*YOUR ASSIGNMENT*. Retype every line of the data, keeping each word exactly.

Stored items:
^^^^

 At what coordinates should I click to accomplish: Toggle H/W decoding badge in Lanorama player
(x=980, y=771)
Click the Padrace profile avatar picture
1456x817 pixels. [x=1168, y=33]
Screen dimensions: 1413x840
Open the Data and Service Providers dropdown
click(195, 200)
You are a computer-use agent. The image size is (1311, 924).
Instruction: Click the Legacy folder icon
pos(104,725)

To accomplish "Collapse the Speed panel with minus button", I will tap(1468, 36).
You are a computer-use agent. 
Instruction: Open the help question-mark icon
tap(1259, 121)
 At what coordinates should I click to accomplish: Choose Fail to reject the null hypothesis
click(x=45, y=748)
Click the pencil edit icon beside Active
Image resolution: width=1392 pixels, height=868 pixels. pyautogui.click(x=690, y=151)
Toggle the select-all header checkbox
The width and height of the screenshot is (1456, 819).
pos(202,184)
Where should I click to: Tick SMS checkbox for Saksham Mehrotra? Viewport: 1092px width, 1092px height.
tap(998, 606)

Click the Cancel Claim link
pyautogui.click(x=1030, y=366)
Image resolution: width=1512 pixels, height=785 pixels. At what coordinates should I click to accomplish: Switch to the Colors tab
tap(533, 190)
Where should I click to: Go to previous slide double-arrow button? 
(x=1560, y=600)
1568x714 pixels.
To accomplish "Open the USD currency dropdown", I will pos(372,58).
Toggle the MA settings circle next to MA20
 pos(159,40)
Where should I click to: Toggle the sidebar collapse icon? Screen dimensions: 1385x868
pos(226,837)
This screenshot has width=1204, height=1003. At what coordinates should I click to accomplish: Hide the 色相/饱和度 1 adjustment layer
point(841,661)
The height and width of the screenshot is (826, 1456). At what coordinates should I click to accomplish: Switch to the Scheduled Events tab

^^^^

*REPLY*.
 At what coordinates should I click to accomplish: Toggle H/W decoding badge in Lanorama player
(x=980, y=771)
Click the Padrace profile avatar picture
1456x817 pixels. [x=1168, y=33]
Screen dimensions: 1413x840
Open the Data and Service Providers dropdown
click(195, 200)
You are a computer-use agent. The image size is (1311, 924).
Instruction: Click the Legacy folder icon
pos(104,725)

To accomplish "Collapse the Speed panel with minus button", I will tap(1468, 36).
You are a computer-use agent. 
Instruction: Open the help question-mark icon
tap(1259, 121)
 At what coordinates should I click to accomplish: Choose Fail to reject the null hypothesis
click(x=45, y=748)
Click the pencil edit icon beside Active
Image resolution: width=1392 pixels, height=868 pixels. pyautogui.click(x=690, y=151)
Toggle the select-all header checkbox
The width and height of the screenshot is (1456, 819).
pos(202,184)
Where should I click to: Tick SMS checkbox for Saksham Mehrotra? Viewport: 1092px width, 1092px height.
tap(998, 606)

Click the Cancel Claim link
pyautogui.click(x=1030, y=366)
Image resolution: width=1512 pixels, height=785 pixels. At what coordinates should I click to accomplish: Switch to the Colors tab
tap(533, 190)
Where should I click to: Go to previous slide double-arrow button? 
(x=1560, y=600)
1568x714 pixels.
To accomplish "Open the USD currency dropdown", I will pos(372,58).
Toggle the MA settings circle next to MA20
 pos(159,40)
Where should I click to: Toggle the sidebar collapse icon? Screen dimensions: 1385x868
pos(226,837)
This screenshot has width=1204, height=1003. At what coordinates should I click to accomplish: Hide the 色相/饱和度 1 adjustment layer
point(841,661)
The height and width of the screenshot is (826, 1456). At what coordinates should I click to accomplish: Switch to the Scheduled Events tab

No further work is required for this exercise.